_Brief_:
Answer these questions from the text on Cenk Tosun's career:
(a) For how long did Tosun lodge in the academy buildings at Gaziantepspor's training complex?
(b) How many goals did Tosun score in his first six professional starts?
(c) At which stadium did Tosun's dad see his first Everton away game?

_Text section_:
□ □ □ □ □

Tosun lodged for six months in academy buildings attached to Gaziantepspor’s training complex, while his parents completed arrangements to join their son and move the family into an apartment.
Settling in Turkey, says Tosun, presented few problems. Senol was there to watch his son score six times in his first six professional starts, Cenk’s explosive burst vindicating his dad’s counsel when Tosun reluctantly called it a day in Frankfurt.
“It was a big frustration and my dad helped me a lot in that period,” says Tosun. “He said, ‘Keep working, you will get your chance’.
“Finally, we decided to change club and thank God we did, we opened a new page and it went well.”
Senol’s instinct is razor sharp in more than one respect. Stoke City’s bet365 Stadium is not the most obvious port of call for your first Everton away game – less so with this country cowering from the Beast from the East at the time – but Tosun’s dad chose his debut road trip very wisely indeed.

□ □ □ □ □

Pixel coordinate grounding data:
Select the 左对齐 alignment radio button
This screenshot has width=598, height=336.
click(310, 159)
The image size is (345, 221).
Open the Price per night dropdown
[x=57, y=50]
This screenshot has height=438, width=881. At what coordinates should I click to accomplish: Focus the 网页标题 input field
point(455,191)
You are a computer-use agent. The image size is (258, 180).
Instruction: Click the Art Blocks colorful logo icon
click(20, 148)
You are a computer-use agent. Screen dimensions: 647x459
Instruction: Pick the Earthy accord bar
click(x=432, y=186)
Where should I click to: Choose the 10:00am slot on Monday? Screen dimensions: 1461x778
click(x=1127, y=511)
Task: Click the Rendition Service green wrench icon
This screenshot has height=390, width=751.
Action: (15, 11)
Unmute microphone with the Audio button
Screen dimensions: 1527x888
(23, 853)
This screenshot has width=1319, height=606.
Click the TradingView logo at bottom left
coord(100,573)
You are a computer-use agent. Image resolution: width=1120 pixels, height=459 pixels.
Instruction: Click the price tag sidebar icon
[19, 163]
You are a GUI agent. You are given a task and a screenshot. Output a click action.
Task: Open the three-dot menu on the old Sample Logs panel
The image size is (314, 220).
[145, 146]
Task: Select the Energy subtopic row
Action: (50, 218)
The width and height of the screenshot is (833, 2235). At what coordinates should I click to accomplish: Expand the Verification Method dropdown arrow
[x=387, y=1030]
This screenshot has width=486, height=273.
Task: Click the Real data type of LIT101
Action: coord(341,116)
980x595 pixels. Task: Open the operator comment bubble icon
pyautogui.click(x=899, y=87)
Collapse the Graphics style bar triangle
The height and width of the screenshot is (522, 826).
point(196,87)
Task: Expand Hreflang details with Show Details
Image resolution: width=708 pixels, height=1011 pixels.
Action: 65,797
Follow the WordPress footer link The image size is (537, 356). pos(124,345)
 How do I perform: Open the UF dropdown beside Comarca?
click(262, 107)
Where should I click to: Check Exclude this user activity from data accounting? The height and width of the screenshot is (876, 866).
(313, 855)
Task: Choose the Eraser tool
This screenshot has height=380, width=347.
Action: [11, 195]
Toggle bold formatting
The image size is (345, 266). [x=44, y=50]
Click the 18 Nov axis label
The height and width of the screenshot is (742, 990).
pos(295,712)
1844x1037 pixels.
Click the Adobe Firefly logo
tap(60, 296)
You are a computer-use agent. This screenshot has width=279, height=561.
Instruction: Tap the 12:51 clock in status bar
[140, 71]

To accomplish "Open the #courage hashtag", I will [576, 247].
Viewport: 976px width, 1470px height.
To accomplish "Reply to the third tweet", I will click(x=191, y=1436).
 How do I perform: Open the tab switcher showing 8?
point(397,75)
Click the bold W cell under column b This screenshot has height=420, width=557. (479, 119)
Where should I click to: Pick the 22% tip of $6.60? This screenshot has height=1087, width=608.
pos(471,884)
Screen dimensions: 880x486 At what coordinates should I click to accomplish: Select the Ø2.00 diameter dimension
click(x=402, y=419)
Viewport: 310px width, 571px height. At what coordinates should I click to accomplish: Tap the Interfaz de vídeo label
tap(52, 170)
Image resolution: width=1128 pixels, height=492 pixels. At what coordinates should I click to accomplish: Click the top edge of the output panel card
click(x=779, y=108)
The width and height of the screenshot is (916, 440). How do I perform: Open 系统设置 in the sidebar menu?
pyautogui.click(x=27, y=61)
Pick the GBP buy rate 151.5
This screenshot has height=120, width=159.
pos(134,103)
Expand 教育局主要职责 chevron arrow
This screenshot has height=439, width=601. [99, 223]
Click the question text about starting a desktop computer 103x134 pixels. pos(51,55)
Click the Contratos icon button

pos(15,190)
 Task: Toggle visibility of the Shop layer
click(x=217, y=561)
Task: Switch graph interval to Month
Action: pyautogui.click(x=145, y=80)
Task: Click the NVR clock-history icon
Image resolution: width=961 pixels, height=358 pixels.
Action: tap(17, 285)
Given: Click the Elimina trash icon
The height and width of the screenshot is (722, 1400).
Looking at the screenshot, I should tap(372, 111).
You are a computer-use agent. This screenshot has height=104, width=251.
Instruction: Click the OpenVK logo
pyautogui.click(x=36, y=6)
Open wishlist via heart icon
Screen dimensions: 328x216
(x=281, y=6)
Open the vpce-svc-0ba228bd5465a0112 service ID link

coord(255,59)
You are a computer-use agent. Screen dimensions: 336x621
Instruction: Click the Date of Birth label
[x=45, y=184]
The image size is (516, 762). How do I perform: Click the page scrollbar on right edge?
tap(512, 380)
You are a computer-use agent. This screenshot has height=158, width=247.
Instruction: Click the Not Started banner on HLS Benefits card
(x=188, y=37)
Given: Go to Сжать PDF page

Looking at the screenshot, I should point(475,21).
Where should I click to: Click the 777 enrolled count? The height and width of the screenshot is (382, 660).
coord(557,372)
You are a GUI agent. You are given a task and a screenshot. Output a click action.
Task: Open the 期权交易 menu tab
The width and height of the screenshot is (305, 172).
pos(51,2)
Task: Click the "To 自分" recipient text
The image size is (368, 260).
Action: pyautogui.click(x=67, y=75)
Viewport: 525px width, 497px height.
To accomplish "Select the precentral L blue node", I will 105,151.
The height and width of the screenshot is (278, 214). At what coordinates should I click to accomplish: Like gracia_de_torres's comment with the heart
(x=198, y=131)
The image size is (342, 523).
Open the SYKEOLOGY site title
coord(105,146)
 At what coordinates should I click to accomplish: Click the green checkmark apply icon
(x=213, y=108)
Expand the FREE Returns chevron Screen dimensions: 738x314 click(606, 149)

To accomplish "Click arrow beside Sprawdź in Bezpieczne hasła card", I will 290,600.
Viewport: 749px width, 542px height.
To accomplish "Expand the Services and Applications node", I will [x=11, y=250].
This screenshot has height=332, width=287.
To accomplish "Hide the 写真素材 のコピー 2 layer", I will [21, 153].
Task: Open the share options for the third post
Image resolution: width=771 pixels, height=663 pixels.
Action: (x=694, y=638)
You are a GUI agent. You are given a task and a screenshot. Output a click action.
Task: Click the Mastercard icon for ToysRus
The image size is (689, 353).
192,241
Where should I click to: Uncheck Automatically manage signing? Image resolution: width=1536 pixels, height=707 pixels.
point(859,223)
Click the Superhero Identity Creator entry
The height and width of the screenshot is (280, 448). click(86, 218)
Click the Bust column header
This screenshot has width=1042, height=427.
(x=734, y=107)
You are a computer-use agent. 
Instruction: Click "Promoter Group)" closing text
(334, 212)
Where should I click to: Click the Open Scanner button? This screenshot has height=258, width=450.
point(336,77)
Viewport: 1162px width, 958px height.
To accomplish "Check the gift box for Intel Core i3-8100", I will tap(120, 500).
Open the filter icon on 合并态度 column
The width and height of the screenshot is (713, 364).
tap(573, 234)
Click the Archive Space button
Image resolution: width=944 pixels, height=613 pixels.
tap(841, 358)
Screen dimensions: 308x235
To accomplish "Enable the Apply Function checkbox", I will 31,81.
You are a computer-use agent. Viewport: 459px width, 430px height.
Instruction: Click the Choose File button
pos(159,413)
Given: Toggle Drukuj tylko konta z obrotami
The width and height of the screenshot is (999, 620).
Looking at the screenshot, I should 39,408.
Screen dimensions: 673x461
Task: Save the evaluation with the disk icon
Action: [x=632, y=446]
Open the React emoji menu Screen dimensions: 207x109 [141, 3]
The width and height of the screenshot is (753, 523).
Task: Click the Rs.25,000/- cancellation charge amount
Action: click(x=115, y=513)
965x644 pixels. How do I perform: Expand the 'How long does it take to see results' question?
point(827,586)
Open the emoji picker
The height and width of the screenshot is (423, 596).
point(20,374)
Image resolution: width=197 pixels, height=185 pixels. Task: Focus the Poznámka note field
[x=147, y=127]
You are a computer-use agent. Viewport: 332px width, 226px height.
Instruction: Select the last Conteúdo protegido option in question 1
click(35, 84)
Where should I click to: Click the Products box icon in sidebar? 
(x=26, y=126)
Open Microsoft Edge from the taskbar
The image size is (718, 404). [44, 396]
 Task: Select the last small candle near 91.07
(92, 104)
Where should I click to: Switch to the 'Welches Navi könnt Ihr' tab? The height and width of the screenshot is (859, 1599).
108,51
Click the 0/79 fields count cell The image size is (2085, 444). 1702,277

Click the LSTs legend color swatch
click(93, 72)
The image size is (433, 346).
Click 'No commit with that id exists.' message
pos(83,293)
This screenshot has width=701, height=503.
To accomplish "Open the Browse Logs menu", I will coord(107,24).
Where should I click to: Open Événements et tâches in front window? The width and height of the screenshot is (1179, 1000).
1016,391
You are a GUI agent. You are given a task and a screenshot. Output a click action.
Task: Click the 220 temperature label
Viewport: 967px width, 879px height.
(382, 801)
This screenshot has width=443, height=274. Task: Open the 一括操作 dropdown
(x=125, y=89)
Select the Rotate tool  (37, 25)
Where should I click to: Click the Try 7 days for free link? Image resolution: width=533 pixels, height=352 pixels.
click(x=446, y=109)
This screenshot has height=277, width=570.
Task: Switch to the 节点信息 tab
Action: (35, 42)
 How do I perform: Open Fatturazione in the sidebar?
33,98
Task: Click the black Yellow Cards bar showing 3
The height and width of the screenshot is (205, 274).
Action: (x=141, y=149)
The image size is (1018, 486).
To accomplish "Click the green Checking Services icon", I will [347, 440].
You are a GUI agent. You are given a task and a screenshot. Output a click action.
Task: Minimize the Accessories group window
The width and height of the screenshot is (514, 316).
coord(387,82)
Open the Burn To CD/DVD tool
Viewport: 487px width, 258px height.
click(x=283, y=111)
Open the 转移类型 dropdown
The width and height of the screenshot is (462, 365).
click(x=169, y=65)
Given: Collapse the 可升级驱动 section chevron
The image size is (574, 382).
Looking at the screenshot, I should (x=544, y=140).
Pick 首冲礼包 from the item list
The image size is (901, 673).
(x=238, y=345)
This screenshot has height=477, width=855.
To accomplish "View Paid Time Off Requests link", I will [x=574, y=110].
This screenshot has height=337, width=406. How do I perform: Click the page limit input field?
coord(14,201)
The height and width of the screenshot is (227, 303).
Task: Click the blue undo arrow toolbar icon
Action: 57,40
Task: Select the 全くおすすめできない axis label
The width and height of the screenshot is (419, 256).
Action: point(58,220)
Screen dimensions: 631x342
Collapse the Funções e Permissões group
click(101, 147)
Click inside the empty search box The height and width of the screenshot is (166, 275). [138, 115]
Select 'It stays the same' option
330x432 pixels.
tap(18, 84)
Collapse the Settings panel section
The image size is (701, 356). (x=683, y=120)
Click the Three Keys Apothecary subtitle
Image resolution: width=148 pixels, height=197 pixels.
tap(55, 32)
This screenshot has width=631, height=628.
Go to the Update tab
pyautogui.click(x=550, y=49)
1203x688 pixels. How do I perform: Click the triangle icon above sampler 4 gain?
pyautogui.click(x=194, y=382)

□ □ □ □ □

_Written response_:
(a) Six months
(b) Six
(c) Stoke City's bet365 Stadium